Value Remapping

From your description, it ought to be doing this, right?

low2 + (value - low1) * (high2 - low2) / (high1 - low1)

Find how far you are into the first range, scale that distance by the ratio of sizes of the ranges, and that's how far you should be into the second range.

Processing is open-source. You can view the map() function here.

static public final float map(float value,
                                float start1, float stop1,
                                float start2, float stop2) {
    float outgoing =
      start2 + (stop2 - start2) * ((value - start1) / (stop1 - start1));
    String badness = null;
    if (outgoing != outgoing) {
      badness = "NaN (not a number)";

    } else if (outgoing == Float.NEGATIVE_INFINITY ||
               outgoing == Float.POSITIVE_INFINITY) {
      badness = "infinity";
    }
    if (badness != null) {
      final String msg =
        String.format("map(%s, %s, %s, %s, %s) called, which returns %s",
                      nf(value), nf(start1), nf(stop1),
                      nf(start2), nf(stop2), badness);
      PGraphics.showWarning(msg);
    }
    return outgoing;
  }

Specifically, you're looking for this line of code:

float outgoing =
      start2 + (stop2 - start2) * ((value - start1) / (stop1 - start1));

I would like to add that is sometimes useful to find the factor between the low1 and high1 so that you can modulate it with a curve before using the factor as a LERP's t.

So, t = (value-low1)/(high1-low1) to get the relative position of value in the line low1 to high1.

Then you can modulate t with some curve filter for example, gamma, bias, gain, etc As also clamp the t between 0 and 1 if you to restrict values that go over the set lows and highs.
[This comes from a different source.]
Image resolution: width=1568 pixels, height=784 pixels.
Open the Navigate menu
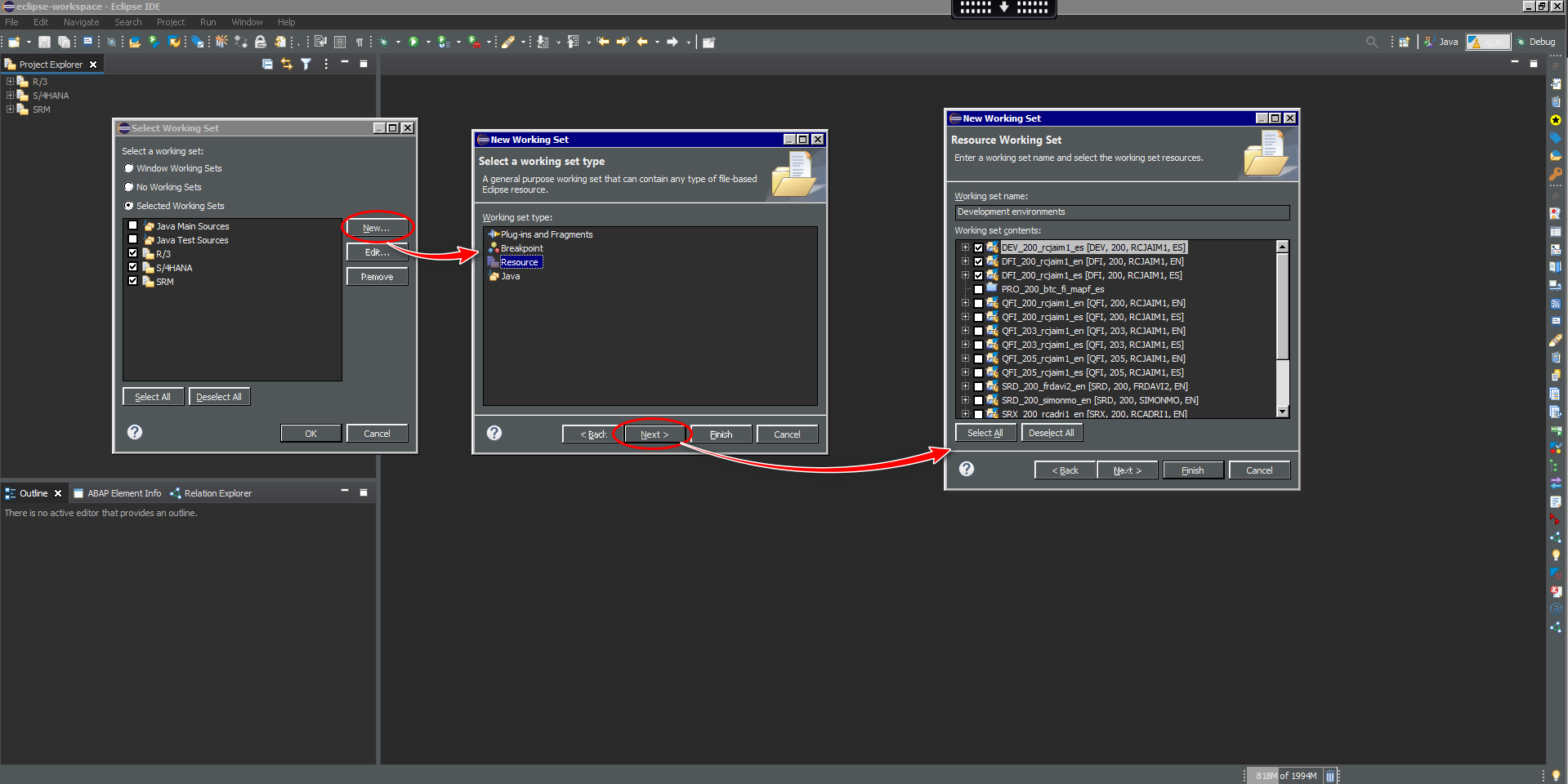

And then use the t for the LERP between low2 and high2 like: finalvalue = low2*(1-t) + high2*t

Anyone wondering if there's a float-less version that keeps as much precision as possible, I made this:

int remap(int value, int input_min, int input_max, int output_min, int output_max)
{
    const long long factor = 1000000000;

    long long output_spread = output_max - output_min;
    long long input_spread = input_max - input_min;

    long long l_value = value;

    long long zero_value = value - input_min;
    zero_value *= factor;
    long long percentage = zero_value / input_spread;

    long long zero_output = percentage * output_spread / factor;

    long long result = output_min + zero_output;

    return (int)result;
}

Seems to work for me, not extensively tested (e.g. max is smaller than min is not tested).

The idea behind is it to enlarge the original value by using a bigger type so that divisions yield bigger numbers - which results in more precision.